Thursday, 24 December 2015

Review Around The World In 80 Days


Around The World In 80 Days
By Laura Eason 

Odds On London Fogg  
https://www.stjamestheatre.co.uk/

Before the internet put a girdle round the world in nano-seconds, TLT and her own Passepartout automobile recalls David Niven and Shirley MacLaine  on the telly floating in the basket of a hot air balloon in the 1956 movie.

It seems curious and remains unanswered in any way by this play, why a Frenchman Jules Verne would write a book about English gent Phileas Fogg with a British Empire Bank of England featuring majorly in the background.  However now American playwright Laura Eason  has adapted Verne's 1873 episodic adventure story Around The World In 80 Days into a tongue-in-cheek play directed by Lucy Bailey.

Phileas Fogg (a suitably phlegmatic Robert Portal), a London gentleman of mysterious independent means who lives a life of  mathematical precision attended by recently recruited French valet Jean Passepartout (an engaging Simon Gregor), accepts a £20,000 bet from his Reform Club whist pals.

Namely that he can travel the world in 80 days by rail and steamer clutching his copy of Bradshaw's Guide  - the world tending to mean the dominions of the then British Empire apart from the breakaway USA

But with any good book, it turns out what sounds most topical is in the original Jules Verne's novel : the Bank of England robbery, the gas left burning, the incompetence of Inspector Fix (Tony Gardner playing it with a touch of One Man Two Governors)  chasing the wrong man with his warrant.

While adventures rather than deep characterisation dominate the book, it remains a stonking story harnessing 19th century fascination with travel, Empire and exploration with a touch of the later Sherlock Holmes and an attempted nemesis in Fix who believes Fogg to be a gentleman thief.
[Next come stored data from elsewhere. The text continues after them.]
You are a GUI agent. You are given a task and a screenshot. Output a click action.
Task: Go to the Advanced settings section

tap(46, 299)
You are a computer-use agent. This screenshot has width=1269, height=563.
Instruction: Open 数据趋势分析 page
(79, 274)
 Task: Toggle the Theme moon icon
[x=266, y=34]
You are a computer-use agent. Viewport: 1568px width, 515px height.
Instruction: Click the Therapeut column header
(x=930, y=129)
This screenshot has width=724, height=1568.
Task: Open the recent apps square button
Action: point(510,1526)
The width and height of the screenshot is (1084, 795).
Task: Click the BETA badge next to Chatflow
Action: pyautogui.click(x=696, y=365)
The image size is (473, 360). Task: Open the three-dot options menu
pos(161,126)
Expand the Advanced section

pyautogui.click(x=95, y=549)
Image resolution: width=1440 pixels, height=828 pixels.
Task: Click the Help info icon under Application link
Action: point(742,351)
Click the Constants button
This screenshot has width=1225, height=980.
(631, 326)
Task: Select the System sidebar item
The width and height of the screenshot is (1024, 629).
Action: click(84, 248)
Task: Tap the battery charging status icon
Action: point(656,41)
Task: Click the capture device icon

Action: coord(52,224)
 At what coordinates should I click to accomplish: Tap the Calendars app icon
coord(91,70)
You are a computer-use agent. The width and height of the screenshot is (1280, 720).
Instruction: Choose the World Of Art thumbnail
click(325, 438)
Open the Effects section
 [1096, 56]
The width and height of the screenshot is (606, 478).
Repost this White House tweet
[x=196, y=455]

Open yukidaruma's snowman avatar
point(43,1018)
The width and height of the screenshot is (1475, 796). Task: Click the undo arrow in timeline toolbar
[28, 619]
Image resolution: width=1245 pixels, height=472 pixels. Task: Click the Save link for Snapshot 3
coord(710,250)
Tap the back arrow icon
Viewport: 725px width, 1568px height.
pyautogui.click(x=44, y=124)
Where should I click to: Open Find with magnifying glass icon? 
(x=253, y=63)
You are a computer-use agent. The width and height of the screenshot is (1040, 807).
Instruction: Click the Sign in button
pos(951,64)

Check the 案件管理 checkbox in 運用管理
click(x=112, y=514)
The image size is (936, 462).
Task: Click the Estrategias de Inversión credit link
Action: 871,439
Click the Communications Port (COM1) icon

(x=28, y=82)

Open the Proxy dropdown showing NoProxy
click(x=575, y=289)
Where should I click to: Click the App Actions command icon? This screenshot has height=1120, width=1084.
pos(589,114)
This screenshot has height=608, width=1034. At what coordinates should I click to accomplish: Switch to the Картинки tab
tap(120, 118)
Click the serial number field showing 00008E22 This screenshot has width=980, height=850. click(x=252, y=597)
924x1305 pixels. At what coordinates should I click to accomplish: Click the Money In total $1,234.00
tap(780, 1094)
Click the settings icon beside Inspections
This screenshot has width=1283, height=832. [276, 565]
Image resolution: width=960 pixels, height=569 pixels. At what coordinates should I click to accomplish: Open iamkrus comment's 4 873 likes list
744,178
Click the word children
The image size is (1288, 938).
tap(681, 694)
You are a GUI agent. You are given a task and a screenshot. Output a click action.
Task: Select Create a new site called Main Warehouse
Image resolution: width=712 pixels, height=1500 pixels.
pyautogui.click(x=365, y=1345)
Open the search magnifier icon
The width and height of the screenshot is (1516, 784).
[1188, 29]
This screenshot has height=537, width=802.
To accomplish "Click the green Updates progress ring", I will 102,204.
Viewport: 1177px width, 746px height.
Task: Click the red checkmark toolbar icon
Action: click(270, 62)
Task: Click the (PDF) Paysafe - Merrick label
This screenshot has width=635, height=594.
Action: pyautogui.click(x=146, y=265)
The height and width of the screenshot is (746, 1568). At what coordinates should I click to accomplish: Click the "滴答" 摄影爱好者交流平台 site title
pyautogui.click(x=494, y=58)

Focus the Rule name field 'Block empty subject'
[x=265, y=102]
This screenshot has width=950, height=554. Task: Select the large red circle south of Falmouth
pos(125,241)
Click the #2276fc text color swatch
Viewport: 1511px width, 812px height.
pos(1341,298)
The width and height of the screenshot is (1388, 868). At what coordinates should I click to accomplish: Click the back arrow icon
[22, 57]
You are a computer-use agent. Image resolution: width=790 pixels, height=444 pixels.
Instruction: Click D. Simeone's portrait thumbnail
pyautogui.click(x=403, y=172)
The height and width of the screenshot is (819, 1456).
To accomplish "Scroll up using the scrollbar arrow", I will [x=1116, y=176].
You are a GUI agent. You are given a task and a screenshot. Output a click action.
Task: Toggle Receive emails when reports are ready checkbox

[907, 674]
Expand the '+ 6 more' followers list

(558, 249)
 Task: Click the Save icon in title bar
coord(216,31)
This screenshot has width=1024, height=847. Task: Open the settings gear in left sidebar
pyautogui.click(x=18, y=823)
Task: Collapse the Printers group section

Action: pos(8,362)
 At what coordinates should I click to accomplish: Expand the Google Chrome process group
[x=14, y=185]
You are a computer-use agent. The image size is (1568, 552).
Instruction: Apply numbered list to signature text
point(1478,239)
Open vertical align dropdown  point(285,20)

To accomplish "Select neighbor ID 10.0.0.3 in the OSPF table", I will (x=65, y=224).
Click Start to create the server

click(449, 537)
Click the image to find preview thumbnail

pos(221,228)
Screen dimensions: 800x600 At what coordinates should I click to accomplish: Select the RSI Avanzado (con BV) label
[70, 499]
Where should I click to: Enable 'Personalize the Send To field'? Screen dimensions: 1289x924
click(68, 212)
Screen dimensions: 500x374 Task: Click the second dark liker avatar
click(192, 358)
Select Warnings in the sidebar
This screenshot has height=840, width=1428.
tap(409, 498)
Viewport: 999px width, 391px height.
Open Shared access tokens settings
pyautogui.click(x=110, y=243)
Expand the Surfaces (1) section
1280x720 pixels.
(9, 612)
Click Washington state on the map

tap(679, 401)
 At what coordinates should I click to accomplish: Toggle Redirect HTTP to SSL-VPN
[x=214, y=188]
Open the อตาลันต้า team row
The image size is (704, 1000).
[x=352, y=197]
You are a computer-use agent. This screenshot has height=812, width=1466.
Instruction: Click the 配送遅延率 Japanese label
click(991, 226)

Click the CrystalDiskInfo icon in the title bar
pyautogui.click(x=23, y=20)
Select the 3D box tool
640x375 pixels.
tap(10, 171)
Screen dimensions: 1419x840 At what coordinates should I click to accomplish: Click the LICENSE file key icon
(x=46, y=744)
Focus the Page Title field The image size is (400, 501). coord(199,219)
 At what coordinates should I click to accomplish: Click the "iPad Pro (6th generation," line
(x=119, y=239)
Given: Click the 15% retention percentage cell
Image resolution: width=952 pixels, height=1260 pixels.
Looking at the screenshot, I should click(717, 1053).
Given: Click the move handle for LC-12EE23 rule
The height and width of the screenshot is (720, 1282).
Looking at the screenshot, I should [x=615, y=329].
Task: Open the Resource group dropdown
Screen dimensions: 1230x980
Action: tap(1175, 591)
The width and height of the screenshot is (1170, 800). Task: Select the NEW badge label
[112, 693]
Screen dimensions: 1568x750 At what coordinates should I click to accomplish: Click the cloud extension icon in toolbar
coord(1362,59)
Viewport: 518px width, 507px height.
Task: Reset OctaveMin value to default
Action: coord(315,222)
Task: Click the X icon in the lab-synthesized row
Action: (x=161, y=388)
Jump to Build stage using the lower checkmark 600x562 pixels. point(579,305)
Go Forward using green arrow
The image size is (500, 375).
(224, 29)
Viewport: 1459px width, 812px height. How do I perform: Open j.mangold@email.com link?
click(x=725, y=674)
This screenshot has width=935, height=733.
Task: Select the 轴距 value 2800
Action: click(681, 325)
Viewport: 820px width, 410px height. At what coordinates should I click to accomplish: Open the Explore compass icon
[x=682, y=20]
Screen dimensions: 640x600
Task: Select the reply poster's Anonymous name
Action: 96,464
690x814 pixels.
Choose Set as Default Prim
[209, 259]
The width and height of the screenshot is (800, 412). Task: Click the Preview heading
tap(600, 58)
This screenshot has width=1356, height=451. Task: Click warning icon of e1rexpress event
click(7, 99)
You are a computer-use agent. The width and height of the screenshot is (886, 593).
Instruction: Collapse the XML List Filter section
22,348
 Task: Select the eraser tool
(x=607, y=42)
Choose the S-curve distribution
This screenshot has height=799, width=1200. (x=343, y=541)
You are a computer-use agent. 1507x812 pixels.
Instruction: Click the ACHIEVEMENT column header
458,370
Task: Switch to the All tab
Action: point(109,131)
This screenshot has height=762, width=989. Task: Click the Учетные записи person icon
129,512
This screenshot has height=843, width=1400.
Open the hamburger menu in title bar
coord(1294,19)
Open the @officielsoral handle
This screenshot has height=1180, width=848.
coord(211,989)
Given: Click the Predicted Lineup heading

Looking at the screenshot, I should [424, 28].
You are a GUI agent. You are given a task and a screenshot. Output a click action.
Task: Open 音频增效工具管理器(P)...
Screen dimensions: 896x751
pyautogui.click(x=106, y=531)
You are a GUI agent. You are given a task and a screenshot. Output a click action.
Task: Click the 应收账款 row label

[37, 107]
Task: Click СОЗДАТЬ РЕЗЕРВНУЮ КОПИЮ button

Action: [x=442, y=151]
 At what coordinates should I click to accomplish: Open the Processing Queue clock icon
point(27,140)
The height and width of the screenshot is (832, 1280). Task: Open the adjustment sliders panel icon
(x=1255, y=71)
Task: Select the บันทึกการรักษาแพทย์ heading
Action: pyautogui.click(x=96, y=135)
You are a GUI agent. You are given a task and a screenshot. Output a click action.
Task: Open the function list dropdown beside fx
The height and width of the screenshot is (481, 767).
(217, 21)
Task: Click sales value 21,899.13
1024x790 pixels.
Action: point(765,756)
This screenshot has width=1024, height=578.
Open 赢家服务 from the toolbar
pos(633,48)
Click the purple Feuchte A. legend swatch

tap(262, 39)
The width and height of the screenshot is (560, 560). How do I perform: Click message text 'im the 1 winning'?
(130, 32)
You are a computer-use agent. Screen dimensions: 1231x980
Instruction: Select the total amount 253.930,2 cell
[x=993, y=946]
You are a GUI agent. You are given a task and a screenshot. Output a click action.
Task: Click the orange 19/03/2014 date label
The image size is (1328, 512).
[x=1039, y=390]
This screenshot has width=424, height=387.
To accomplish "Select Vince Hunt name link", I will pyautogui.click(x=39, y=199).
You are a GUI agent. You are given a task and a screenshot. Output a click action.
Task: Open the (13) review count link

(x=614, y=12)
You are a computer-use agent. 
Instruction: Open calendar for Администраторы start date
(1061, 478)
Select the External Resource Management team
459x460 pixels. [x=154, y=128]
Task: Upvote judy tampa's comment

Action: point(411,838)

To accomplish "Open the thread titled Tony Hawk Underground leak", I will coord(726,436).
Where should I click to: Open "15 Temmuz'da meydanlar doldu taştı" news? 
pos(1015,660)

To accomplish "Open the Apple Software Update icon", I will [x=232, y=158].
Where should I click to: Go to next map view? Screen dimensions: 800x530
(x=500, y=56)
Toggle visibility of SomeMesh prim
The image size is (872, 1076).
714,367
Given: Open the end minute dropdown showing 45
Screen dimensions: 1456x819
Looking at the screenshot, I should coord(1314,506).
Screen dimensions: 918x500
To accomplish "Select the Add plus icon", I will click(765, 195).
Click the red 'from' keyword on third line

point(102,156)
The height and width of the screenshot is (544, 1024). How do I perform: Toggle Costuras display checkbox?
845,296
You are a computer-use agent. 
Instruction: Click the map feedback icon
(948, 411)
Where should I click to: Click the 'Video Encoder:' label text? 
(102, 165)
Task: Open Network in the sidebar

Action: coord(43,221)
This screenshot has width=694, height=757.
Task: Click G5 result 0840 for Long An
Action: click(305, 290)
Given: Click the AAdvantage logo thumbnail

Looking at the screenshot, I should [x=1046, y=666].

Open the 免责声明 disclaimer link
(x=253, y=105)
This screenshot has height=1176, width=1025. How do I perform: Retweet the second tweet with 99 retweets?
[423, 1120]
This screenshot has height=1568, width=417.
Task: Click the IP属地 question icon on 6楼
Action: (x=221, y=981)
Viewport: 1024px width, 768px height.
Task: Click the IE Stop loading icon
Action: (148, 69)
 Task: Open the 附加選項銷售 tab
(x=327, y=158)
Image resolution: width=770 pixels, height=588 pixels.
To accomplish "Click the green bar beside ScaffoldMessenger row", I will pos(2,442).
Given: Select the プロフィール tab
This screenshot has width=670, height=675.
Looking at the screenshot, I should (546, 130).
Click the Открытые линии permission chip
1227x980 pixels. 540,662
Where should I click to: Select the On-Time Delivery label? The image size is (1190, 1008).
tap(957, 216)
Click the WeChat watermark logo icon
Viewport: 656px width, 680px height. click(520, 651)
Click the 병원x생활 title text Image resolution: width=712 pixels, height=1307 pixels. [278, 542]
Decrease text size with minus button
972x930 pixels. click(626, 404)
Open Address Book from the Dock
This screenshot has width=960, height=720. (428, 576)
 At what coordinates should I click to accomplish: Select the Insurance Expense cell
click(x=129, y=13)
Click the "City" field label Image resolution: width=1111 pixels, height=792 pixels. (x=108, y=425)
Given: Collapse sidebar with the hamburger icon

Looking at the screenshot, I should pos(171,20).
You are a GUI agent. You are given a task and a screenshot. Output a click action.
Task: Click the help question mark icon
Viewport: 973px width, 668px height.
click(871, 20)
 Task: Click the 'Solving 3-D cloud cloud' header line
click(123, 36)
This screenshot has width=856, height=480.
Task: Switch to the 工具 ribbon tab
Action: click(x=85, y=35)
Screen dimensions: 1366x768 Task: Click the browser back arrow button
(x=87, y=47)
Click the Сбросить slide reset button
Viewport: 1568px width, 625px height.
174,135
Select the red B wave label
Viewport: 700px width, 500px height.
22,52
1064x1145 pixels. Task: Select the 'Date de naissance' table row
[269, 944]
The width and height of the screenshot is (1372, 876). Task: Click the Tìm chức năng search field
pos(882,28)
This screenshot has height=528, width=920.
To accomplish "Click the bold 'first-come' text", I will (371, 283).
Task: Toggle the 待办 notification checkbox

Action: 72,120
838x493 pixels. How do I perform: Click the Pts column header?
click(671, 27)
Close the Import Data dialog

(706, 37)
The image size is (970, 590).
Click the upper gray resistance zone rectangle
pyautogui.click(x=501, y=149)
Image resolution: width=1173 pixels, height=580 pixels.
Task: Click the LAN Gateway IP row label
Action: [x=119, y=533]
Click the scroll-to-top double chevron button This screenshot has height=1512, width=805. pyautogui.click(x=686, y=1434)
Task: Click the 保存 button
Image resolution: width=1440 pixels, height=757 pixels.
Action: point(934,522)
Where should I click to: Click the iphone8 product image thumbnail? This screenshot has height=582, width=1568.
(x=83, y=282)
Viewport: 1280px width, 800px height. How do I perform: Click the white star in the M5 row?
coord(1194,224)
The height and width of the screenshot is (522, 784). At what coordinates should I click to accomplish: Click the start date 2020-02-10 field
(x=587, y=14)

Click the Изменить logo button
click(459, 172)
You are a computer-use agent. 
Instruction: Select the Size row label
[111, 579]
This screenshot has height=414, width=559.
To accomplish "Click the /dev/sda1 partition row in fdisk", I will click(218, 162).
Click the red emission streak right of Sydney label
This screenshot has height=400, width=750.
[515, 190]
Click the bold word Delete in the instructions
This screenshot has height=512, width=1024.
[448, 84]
This cheery pantomine-like version held the attention of the youngsters in the audience. A detailed set by Anna Fleischle adapts well enough to above ship and round-the-world locations while below deck the show starts with live piano playing.  The rest of the eight strong cast including Liz Sutherland and Eben Figueiredo inhabit a range of roles with a breezy comic competence.

Enjoyable but not perfect. The saloon style piano player features in the first few minutes but never appears again. and with the feel of a children's show, it did make TLT and her companion wonder whether the play could work just as well with an unadorned stage while keeping the ingenious props.

The grumpy old men in the Reform Club, an elephant ride led by Lena Kaur as the pachyderm's keeper, a  Hong Kong opium den and a turn by Tim Steed as an American colonel stick in the mind. But, the first act particularly sometimes felt less than varied in staging and pace once the initial character traits of the lead characters were established.

Still the testosterone-fuelled events are suitably softened with the rescue of widow Mrs Aouda (a graceful Shanyana  Rafaat) from the funeral pyre and Gregor's Passepartout enlivens proceedings in the second act when the actors break out of the fourth wall.

So it's another 80 days to add to the canon: A 1946 Orson Welles/Cole Porter flop (:o!!!) musical; a foxy 1972 Australian animation series; a 1984 mini series with Piers Brosnan and then Jackie Chan and Steve Coogan in a very loose adaptation.  All preceded by a 1919 silent German film Die Reise um die Erde in 80 Tagen.  

This skittish adaptation has plenty of playfulness, even explaining with the lightest of touches the lack of a hot air balloon. Yet it felt as if it could have explored more the impetus behind the book, threading in its literary allusions and social background. All this may have lent more variety to its staging to match the energy of the acting ensemble. An amber light.